• Excerpt:
┄┄┄┄┄┄┄┄┄┄┄┄┄┄┄┄┄┄┄┄
It's almost time for the broadcast networks' top executives to emerge from their swimming pools full of cash and make some tough decisions that will have no effect on their jobs. Yep, with the May Upfronts looming, it's cullin' time for network TV schedules, and your favorite shows' lives may depend on it! There's no science to predicting the future of a bubble show—a series that's neither definitely renewed nor definitely canceled—no matter how how hard we try. Sure, we can look at ratings, DVR numbers, awards, buzz, and star power. But after years and years of trying to understand how network suits make their decisions, I'm beginning to think they just flip a coin on most of them. Ladies and gentlemen, here are your 12 biggest bubble shows of 2014—will they live? Will they die? Only a handful of rich folks with finicky taste in television know for sure!
Almost Human (Fox)
THE SITUATION: One of my most anticipated series of the fall season ended up being one of my biggest disappointments. Fox tinkered with the series' episode order to make early installments feel more procedural when it should've been telling the interesting stories about a man and his robobuddy and exploring the philosophical implications of artificial intelligence. As expected, Almost Human's ratings dropped steeply after the show's debut, but ultimately steadied to a respectable-enough level to put the show in contention for a second season. It kicks butt in DVR viewing, but DVR viewing isn't paying the bills yet—and until it does, it should only be a minor factor in the fate of a series that's struggling to survive. However, in this instance, Almost Human is perfectly on the edge, and its DVR numbers are probably enough to save it.
┄┄┄┄┄┄┄┄┄┄┄┄┄┄┄┄┄┄┄┄
• Dataset excerpt:
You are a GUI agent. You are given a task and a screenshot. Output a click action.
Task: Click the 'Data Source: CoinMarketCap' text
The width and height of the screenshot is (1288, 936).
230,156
┄┄┄┄┄┄┄┄┄┄┄┄┄┄┄┄┄┄┄┄
• Short exercise 1: In the article on 2014 network TV bubble shows, write out the passage from "THE SITUATION: One" up to and including "to save it.".
• Short exercise 2:
Answer these questions from the article on 2014 network TV bubble shows:
(a) In which month are the Upfronts held?
(b) How many bubble shows does the article promise to cover?
(c) Which network airs Almost Human?
• Short exercise 3: Continue the article on 2014 network TV bubble shows from its final sentence.

• Response 1:
THE SITUATION: One of my most anticipated series of the fall season ended up being one of my biggest disappointments. Fox tinkered with the series' episode order to make early installments feel more procedural when it should've been telling the interesting stories about a man and his robobuddy and exploring the philosophical implications of artificial intelligence. As expected, Almost Human's ratings dropped steeply after the show's debut, but ultimately steadied to a respectable-enough level to put the show in contention for a second season. It kicks butt in DVR viewing, but DVR viewing isn't paying the bills yet—and until it does, it should only be a minor factor in the fate of a series that's struggling to survive. However, in this instance, Almost Human is perfectly on the edge, and its DVR numbers are probably enough to save it.

• Response 2:
(a) May
(b) 12
(c) Fox

• Response 3:
OUR GUESS: Fox is so in love with shorter seasons right now that I think it'll bring back Almost Human for a baker's dozen episodes on the strength of J.J. Abrams' all-powerful and godlike presence. What else is the network gonna do, order more Rake?
UPDATE (4/29): Fox has canceled Almost Human
THE SITUATION: Given its ratings history, I have no idea how Community is still on the air, but Sony TV has pulled enough strings to keep the show around for five seasons, and now it's airing nightly in syndication. I'm guessing Season 5 was designed to be Community's last until so many of NBC's 2013-2014 comedies stunk up the joint, meaning the great "six seasons and a movie" prophecy that once seemed like the ravings of a crazytownbananapants madman may actually come true. Personally, I don't know if I can handle another season of Community without Troy, but the show is still my favorite network sitcom by a long shot, so I'd much rather see a sixth season of Community than a second of Growing Up Fisher. Every year, I prepare myself for Community's cancellation and then it somehow survives, so I'm done betting against it even though it's recently sunk to series lows in the ratings (the G.I. Joe episode recorded a dismal 0.9 among 18-49-year olds). Oddly enough, Community's biggest rival for a spot on NBC's schedule could be About a Boy; the network will almost certainly renew one of the two shows, but it will only possibly renew both of them. If About a Boy becomes the reason for Community's cancellation, I'm tracking down that boy and throwing him in a dumpster.
OUR GUESS: Community lives to see Season 6 because Sony TV will push for it and because NBC doesn't have much else. The network has shown an affinity for plugging scheduling holes with 13-episode comedy seasons, and that's what Community will likely get. Now let's get working on that movie, people.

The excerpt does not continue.